Work to complete =
The required result is the exact run of lines beginning at the one containing "The width and height of the screenshot is (1280, 642)." and ending at the last line of the entries.

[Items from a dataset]
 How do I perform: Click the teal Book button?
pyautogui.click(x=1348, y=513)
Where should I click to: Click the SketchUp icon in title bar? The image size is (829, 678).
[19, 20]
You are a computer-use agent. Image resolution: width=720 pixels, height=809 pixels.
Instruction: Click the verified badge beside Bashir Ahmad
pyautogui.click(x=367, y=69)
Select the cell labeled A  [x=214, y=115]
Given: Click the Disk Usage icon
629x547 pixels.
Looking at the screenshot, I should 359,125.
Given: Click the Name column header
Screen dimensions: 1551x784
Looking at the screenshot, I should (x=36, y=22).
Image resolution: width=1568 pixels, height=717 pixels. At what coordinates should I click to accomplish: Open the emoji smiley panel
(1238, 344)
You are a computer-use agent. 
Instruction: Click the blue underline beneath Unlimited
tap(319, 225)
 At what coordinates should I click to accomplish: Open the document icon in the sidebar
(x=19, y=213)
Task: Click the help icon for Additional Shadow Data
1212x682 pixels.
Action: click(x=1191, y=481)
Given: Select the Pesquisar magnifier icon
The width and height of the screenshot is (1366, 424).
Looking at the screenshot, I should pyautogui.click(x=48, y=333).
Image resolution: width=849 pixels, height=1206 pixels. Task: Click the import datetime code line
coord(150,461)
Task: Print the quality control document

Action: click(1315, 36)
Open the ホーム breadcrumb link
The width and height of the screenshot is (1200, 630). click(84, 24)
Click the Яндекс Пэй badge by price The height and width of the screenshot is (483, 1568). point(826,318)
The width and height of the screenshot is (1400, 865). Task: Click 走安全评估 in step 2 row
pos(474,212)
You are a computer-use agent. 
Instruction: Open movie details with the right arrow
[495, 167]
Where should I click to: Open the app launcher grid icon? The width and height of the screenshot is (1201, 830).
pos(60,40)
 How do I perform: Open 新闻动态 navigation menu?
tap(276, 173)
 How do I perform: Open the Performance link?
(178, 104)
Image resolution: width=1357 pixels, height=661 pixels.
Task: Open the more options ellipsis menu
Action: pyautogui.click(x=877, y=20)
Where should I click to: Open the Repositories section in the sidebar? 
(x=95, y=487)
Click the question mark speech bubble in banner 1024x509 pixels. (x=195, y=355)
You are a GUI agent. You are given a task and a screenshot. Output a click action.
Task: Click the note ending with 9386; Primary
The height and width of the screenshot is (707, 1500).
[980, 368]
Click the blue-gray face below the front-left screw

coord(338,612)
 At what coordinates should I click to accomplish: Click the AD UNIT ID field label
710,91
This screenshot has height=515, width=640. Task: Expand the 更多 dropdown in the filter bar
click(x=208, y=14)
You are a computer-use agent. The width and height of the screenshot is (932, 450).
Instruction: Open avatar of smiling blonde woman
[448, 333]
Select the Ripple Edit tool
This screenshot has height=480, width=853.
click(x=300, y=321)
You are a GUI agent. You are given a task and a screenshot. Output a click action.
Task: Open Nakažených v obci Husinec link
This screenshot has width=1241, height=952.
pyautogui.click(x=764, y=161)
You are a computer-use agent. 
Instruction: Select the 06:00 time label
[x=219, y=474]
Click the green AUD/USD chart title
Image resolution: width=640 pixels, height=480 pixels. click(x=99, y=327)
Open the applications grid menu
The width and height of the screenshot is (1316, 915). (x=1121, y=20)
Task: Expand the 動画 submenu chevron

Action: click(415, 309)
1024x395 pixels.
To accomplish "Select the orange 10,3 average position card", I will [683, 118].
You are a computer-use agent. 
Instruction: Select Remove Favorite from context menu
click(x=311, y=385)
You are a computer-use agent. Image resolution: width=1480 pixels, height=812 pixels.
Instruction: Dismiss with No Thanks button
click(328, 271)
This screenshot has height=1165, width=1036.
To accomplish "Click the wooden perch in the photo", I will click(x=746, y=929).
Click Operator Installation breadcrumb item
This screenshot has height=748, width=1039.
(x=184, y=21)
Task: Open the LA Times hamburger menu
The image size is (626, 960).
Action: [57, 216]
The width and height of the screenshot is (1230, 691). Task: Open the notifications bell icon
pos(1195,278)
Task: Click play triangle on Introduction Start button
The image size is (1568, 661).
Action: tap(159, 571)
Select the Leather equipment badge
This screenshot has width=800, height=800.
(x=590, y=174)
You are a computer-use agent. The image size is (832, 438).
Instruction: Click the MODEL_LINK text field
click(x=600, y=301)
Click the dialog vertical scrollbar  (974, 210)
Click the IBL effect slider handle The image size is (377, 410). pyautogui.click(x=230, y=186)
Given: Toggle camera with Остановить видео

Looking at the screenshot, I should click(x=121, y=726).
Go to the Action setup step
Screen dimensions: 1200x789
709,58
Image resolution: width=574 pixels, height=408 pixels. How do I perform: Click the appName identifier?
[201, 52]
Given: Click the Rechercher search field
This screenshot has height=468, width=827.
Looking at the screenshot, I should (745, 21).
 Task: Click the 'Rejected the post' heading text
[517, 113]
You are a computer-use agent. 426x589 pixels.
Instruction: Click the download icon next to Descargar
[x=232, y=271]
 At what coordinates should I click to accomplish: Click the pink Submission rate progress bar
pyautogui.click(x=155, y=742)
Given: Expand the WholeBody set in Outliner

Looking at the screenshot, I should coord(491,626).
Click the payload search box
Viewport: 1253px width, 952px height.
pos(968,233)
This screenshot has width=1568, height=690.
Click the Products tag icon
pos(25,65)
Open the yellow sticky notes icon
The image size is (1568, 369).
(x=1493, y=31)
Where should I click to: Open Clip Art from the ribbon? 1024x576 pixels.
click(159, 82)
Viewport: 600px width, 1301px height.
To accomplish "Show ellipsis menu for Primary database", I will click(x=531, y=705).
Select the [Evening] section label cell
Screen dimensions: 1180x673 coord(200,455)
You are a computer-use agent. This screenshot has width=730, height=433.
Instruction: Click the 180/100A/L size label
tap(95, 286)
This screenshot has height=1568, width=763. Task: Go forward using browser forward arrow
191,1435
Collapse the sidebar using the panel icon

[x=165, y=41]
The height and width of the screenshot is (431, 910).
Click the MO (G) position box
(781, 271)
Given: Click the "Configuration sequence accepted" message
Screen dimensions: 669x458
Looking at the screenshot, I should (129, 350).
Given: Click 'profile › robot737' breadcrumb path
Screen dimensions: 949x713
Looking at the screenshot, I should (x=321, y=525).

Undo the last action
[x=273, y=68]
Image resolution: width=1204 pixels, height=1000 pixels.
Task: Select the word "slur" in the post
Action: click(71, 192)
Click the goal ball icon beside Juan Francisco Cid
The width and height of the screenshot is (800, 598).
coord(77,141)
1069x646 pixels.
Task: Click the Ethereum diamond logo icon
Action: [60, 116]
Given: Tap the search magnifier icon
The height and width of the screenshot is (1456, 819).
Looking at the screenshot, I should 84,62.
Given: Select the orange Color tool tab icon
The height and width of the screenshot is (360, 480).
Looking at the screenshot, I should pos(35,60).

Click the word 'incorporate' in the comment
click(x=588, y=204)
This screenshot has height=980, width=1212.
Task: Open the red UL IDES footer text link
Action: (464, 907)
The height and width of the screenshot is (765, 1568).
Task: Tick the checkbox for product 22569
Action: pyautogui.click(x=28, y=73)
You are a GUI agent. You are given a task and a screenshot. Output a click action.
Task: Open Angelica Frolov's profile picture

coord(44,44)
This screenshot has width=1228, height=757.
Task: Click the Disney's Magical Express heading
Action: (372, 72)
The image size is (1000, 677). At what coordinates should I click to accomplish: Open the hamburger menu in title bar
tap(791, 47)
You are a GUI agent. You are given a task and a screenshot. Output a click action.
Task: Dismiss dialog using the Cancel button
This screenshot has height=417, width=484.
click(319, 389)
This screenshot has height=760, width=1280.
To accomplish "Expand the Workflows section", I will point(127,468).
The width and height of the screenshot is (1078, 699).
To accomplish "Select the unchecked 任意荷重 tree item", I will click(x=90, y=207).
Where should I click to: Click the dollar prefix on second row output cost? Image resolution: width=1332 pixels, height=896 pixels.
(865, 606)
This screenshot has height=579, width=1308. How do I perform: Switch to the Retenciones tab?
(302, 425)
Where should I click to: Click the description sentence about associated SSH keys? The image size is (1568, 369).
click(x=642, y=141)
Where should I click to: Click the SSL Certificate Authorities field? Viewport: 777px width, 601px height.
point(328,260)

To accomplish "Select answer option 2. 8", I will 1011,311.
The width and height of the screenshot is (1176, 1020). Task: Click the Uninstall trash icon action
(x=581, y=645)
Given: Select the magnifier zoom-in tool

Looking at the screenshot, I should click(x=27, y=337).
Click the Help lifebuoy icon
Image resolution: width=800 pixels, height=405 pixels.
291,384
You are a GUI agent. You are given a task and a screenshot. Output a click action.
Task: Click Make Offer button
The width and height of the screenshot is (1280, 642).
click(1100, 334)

Response area =
The width and height of the screenshot is (1280, 642).
click(1100, 334)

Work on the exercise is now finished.